Primary and secondary cardiac arrhythmia of children is a major cause of sudden death of children and adolescents. The prevalence of severe, life-threatening forms of arrhythmia of children reaches 1:50 000. There are several distinct syndromes that are associated with the development of life-threatening arrhythmias: the syndrome WPW; syndrome of extended interval QT; sick sinus syndrome, the Brugada syndrome.
The anatomic substratum of WPW syndrome is additional atrioventricular ways, existing besides the atrioventricular node. Patients with WPW-syndrome are at risk of sudden death, which may occur as a result of the rapid pulse through additional routes with the development of atrial or ventricular fibrillation.
Syndrome of extended interval QT (LQT) is a family disease in which the pathology is detected in the genes which encode the transport of sodium and potassium ions through the cell membrane. In the classification they distinguish: congenital LQT – genetic (Romano – Ward and Jervell – Lange – Nielsen syndromes) and sporadic forms, acquired LQT – a result of taking drugs, metabolic disorders, low-calorie diet, the presence of central and autonomic nervous system diseases. The disease manifests itself with interval QT prolongation of more than 440 ms. Syncope or SCD may occur during swimming (15%), other inadequate physical activity, sharp acoustic signals (8%), cases of pain expectation, emotional overstrain.
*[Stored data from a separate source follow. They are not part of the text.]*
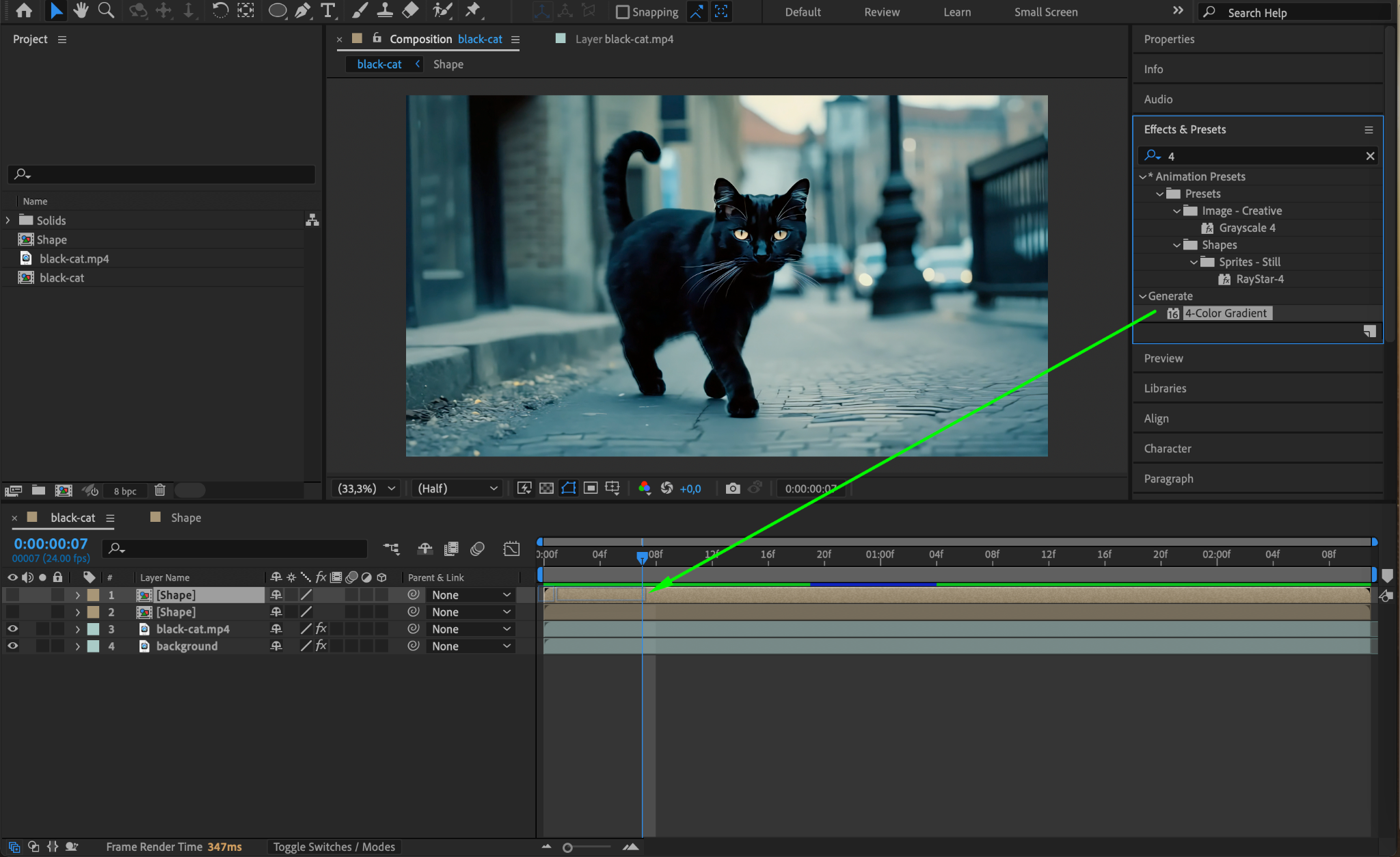This screenshot has width=1400, height=857.
Task: Expand the Solids folder in Project
Action: (8, 220)
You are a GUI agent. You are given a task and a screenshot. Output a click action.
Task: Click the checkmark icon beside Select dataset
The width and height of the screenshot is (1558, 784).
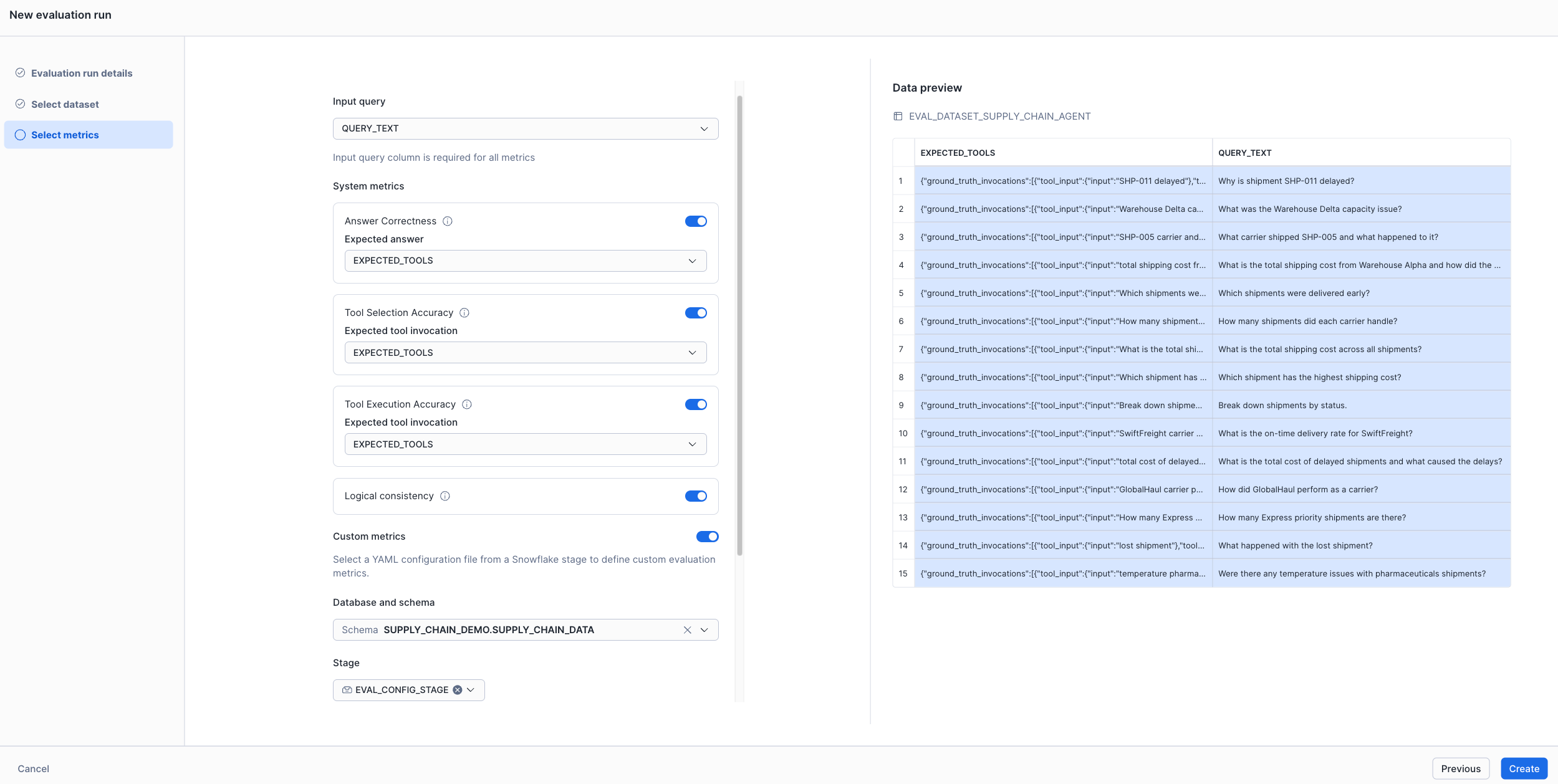21,103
One of the reasons for children`s SCD may be sick sinus syndrome. Diagnosis is made by ECG, based on the results of the daily or long-term monitoring of heart rate, additional methods of examination (non-invasive electrophysiological investigation).
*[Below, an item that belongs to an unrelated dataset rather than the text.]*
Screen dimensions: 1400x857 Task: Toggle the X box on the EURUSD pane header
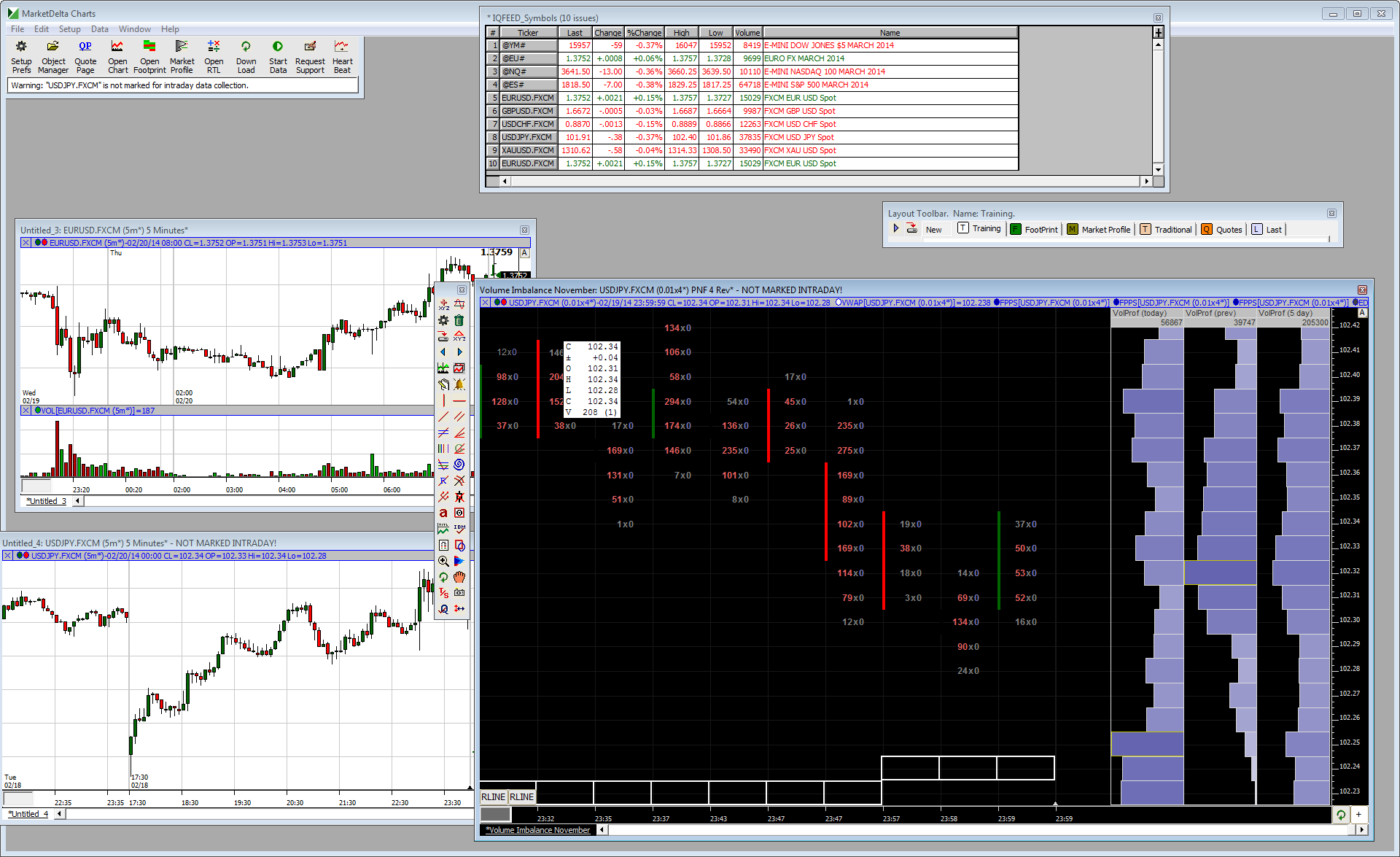click(x=26, y=243)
The main symptom of congenital heart blockade, syncope, is due to bradycardia. With long-term follow-up, attacks of Morgani – Adams – Stokes and SCD caused by bradycardia, prolongation QT, tachycardia Torsades de pointes were observed in a significant percentage of these patients.
SCD diagnosis is based on the presence of symptoms of natural death, detected during a physical examination prior to the events of cardio-pulmonary resuscitation (CPR): lack of consciousness, lack of breath or a very rare breath of agonistic type, lack of pulse in the carotid arteries, absence of heart sounds while auscultation, absence of corneal and pupillary reflexes, lack of blood pressure, pale gray skin, abnormal ECG changes.
Following the success of CPR diagnosis of diseases, which were the cause of sudden cardiac death, is required. Identification and dynamic control of risk factors for the development of children`s SCD is a difficult clinical challenge that requires a clear sequence of actions at all stages, from the anamnesis and ending up with the use of modern diagnostic algorithms.
Preventive measures of sudden cardiac death should be aimed at the prevention, timely diagnosis and appropriate therapy of diseases that can cause its development. Children are recommended: systematic preventive medical examinations; reducing the impact of stress factors; adapted, individually tailored physical activity, healthy lifestyle; prevention of smoking which increases the risk of coronary artery disease, arrhythmia.
Now the problem of SCD is far from its final solution, which is caused by a whole complex of theoretical, methodological and practical factors. Numerous calls to standardization of autopsies and the full implementation of pathomorphological research of SCD cases, analysis of morphological substratum and all the possible trigger factors remain unfulfilled. With the accumulation of data, appear a number of new issues that need solution or correction of the answers, which, seemed, have been already found.